» **Task requirements**:
The lines wanted are those from the one containing "Task: Switch to the Battaglia settings tab" to the last line of the entries below; output them exactly, leaving out pictures.

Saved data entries
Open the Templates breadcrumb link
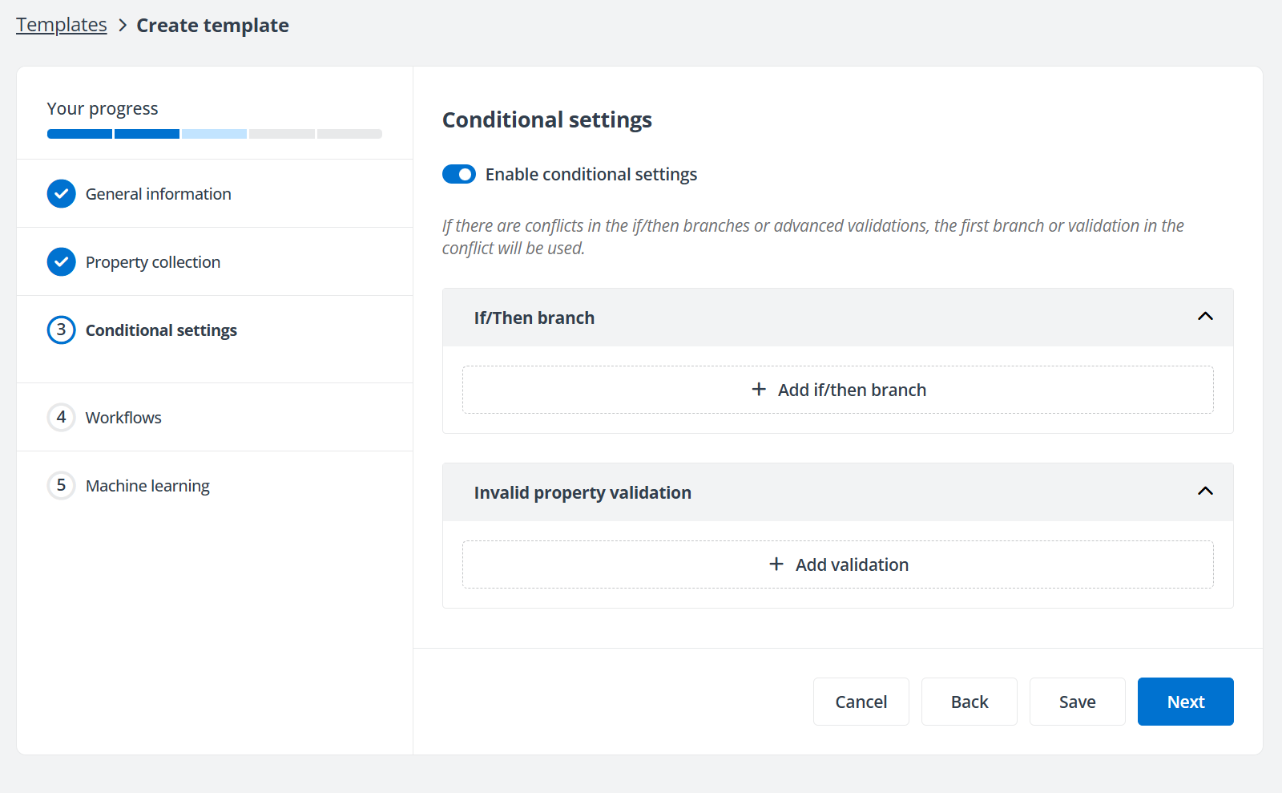Viewport: 1282px width, 793px height. (62, 26)
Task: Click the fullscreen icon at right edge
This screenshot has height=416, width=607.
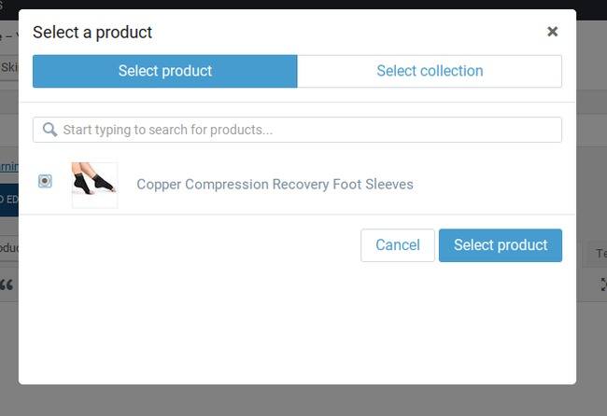Action: pyautogui.click(x=602, y=284)
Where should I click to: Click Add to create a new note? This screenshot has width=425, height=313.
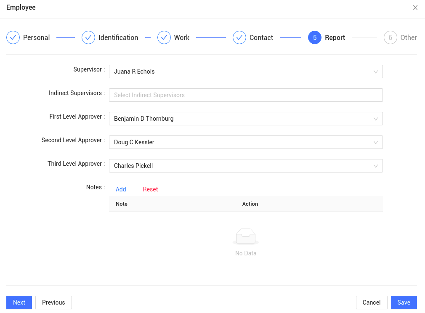121,189
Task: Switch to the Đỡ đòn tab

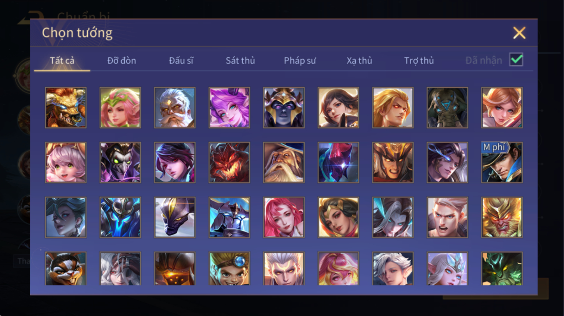Action: pos(122,60)
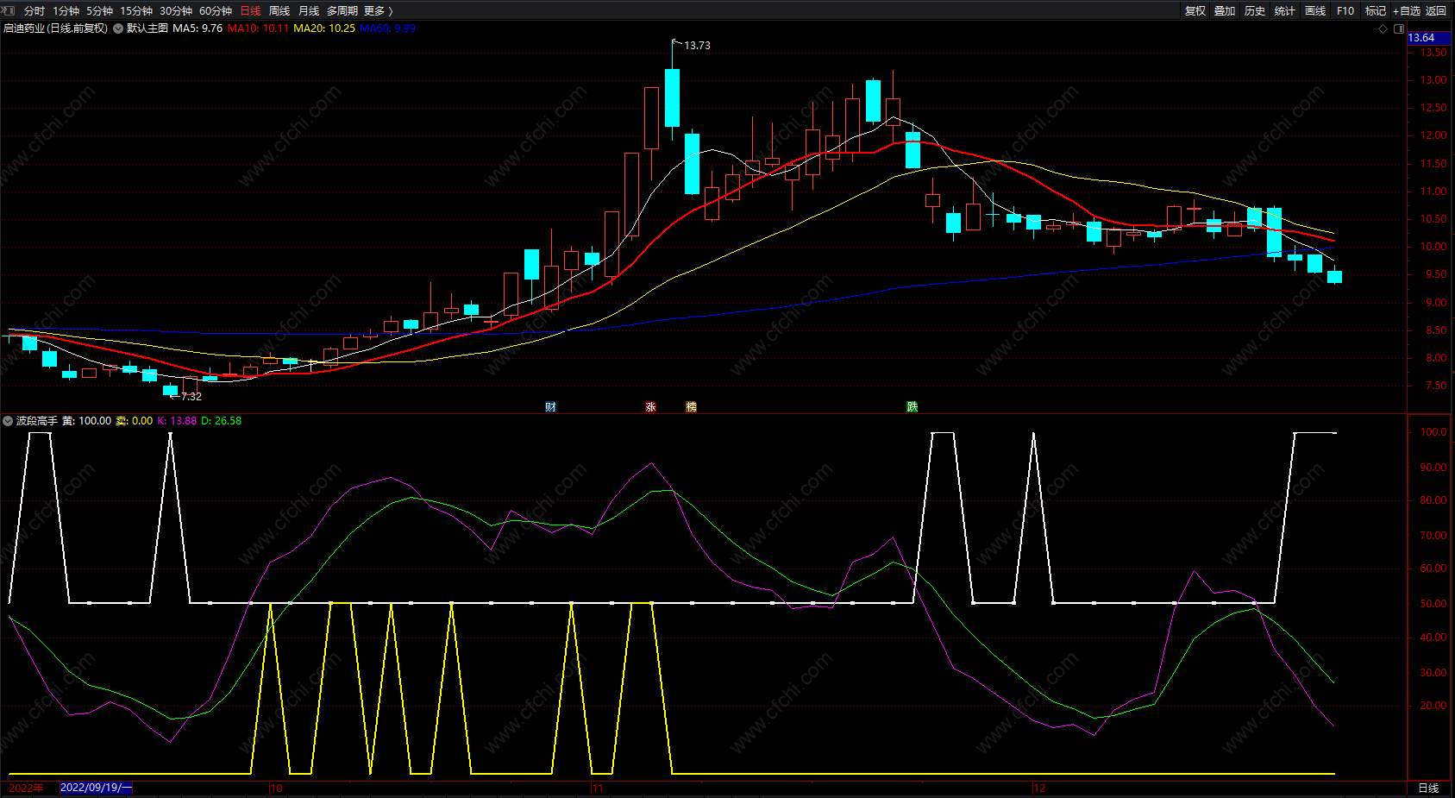Open F10 company information
The height and width of the screenshot is (798, 1455).
pyautogui.click(x=1345, y=10)
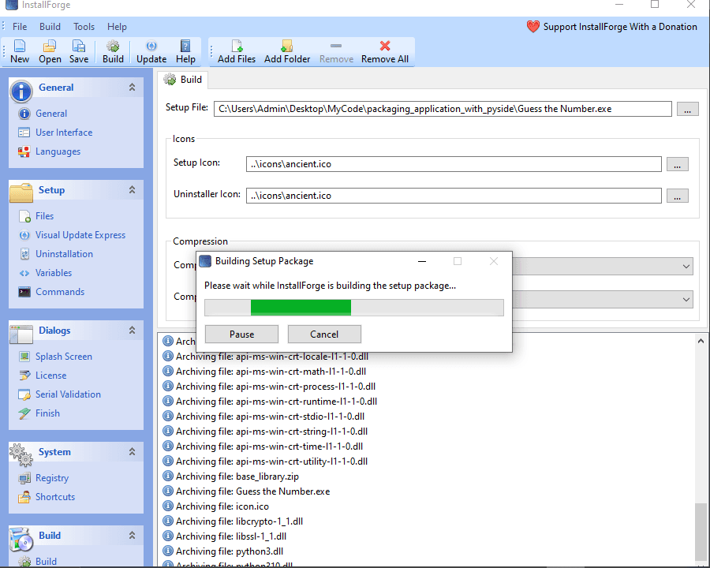Remove All files from the package list
The height and width of the screenshot is (568, 710).
(384, 52)
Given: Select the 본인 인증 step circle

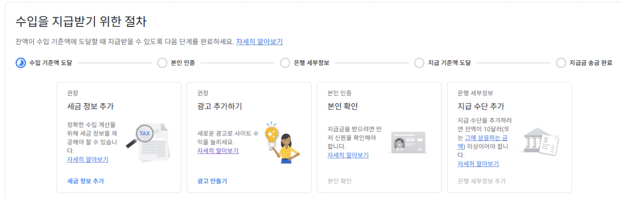Looking at the screenshot, I should [x=162, y=63].
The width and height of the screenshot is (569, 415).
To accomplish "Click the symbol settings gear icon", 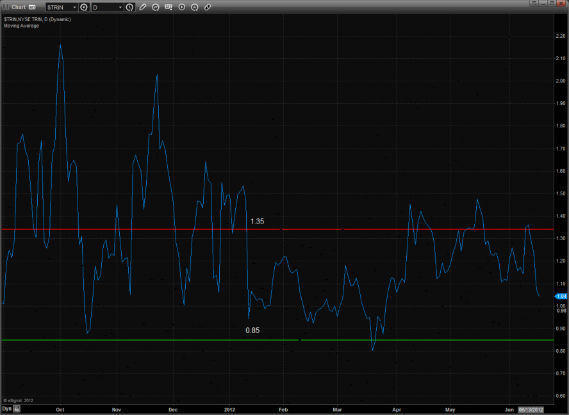I will click(x=83, y=7).
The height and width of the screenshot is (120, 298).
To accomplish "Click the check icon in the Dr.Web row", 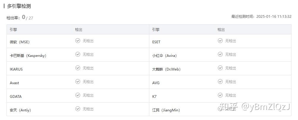I will click(220, 68).
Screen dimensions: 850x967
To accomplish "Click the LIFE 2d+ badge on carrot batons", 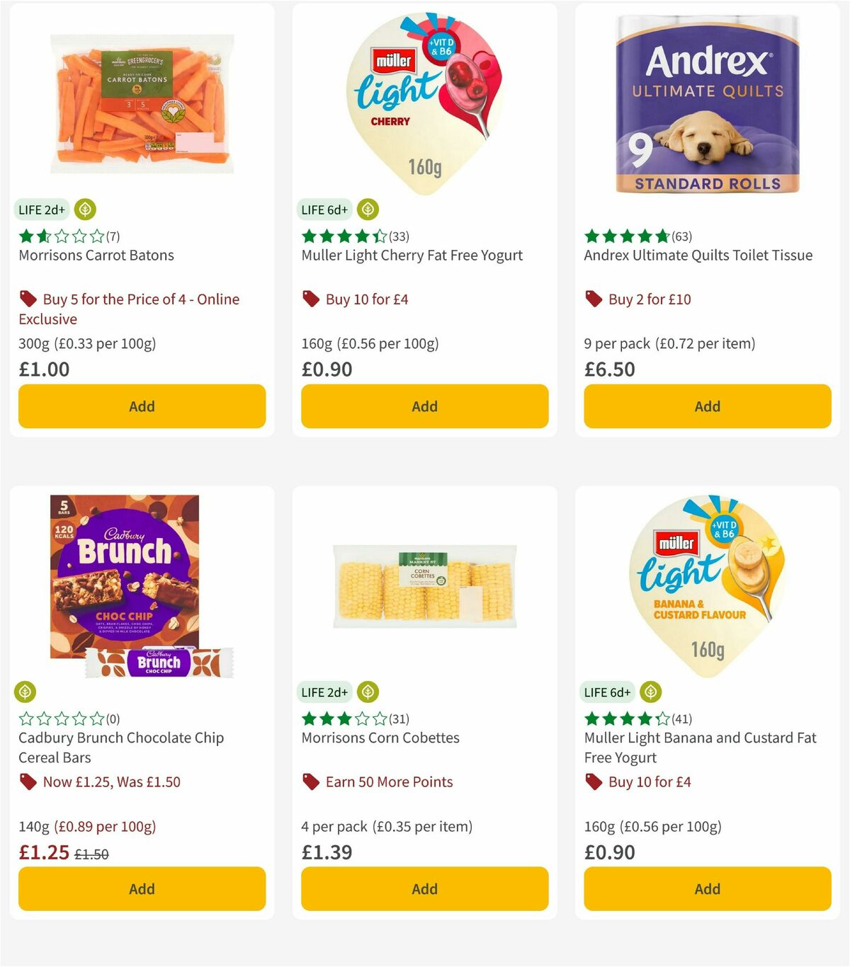I will [40, 210].
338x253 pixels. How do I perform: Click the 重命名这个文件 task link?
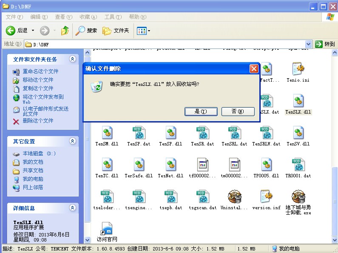pyautogui.click(x=40, y=71)

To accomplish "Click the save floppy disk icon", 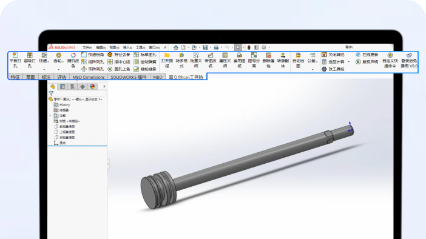I will [x=205, y=47].
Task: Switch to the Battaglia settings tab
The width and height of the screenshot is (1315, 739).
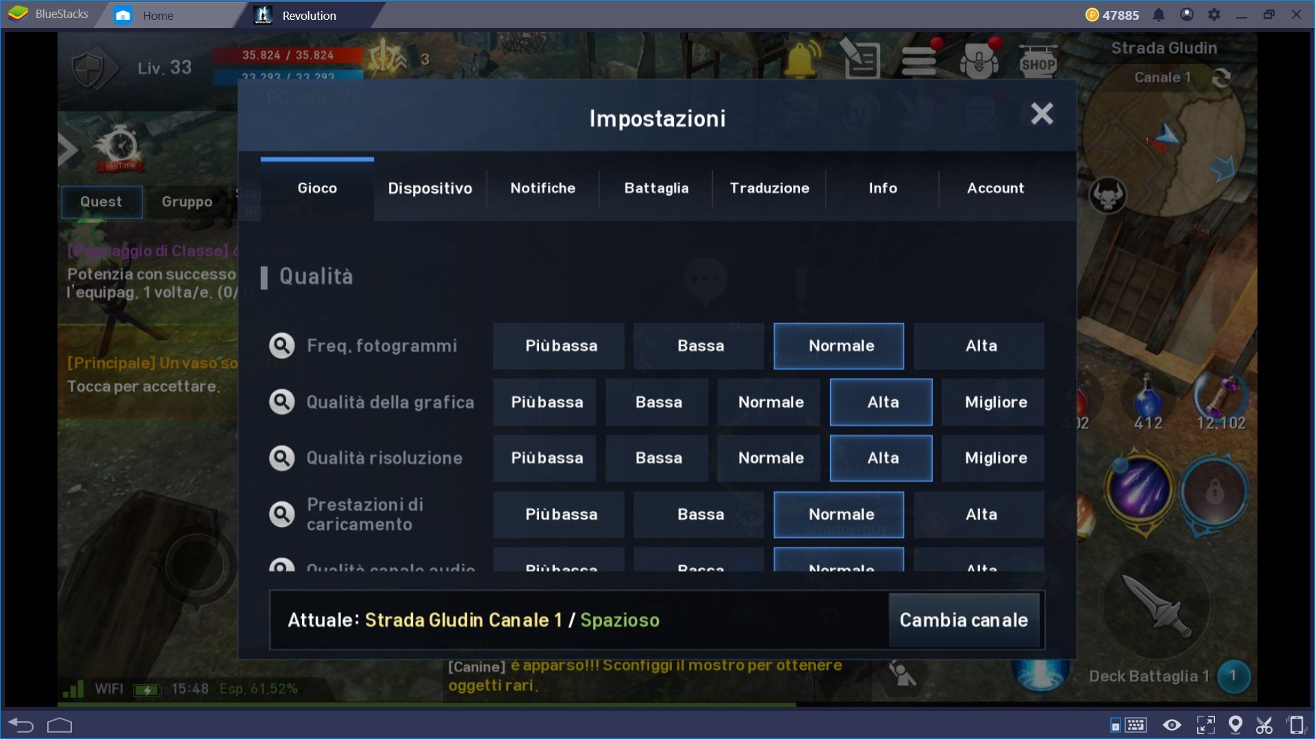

» **Response to this exercise**:
Task: Switch to the Battaglia settings tab
The width and height of the screenshot is (1315, 739).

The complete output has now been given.